BRIEF: Please repeat the records exactly, keeping the pictures out.

(Stored records)

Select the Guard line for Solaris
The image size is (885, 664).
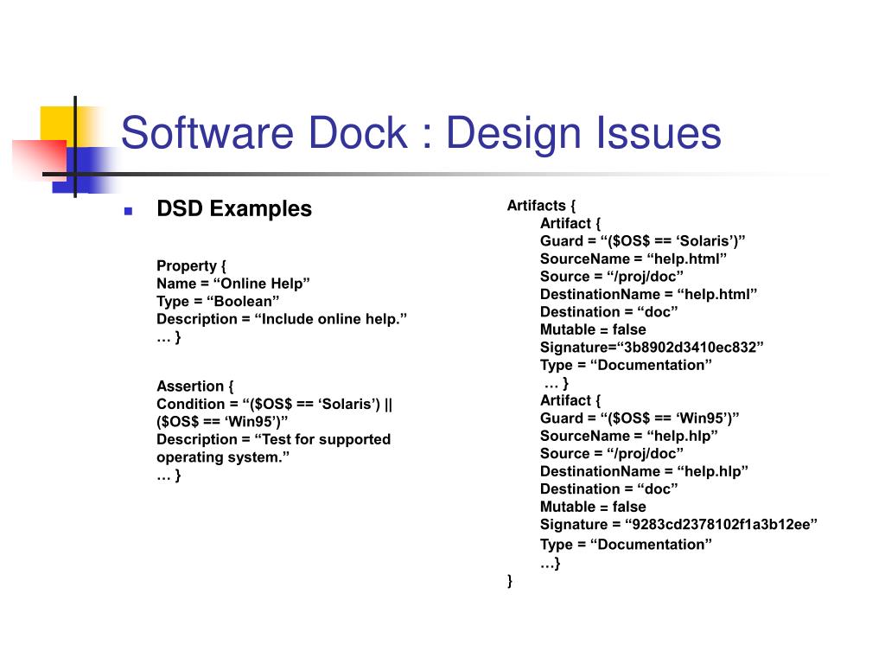pos(642,240)
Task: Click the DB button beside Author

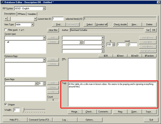Action: click(154, 30)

EXERCISE SOLUTION:
Select the Guard line for Solaris
The image size is (885, 664).
pos(642,240)
Task: Click the DB button beside Author

Action: click(154, 30)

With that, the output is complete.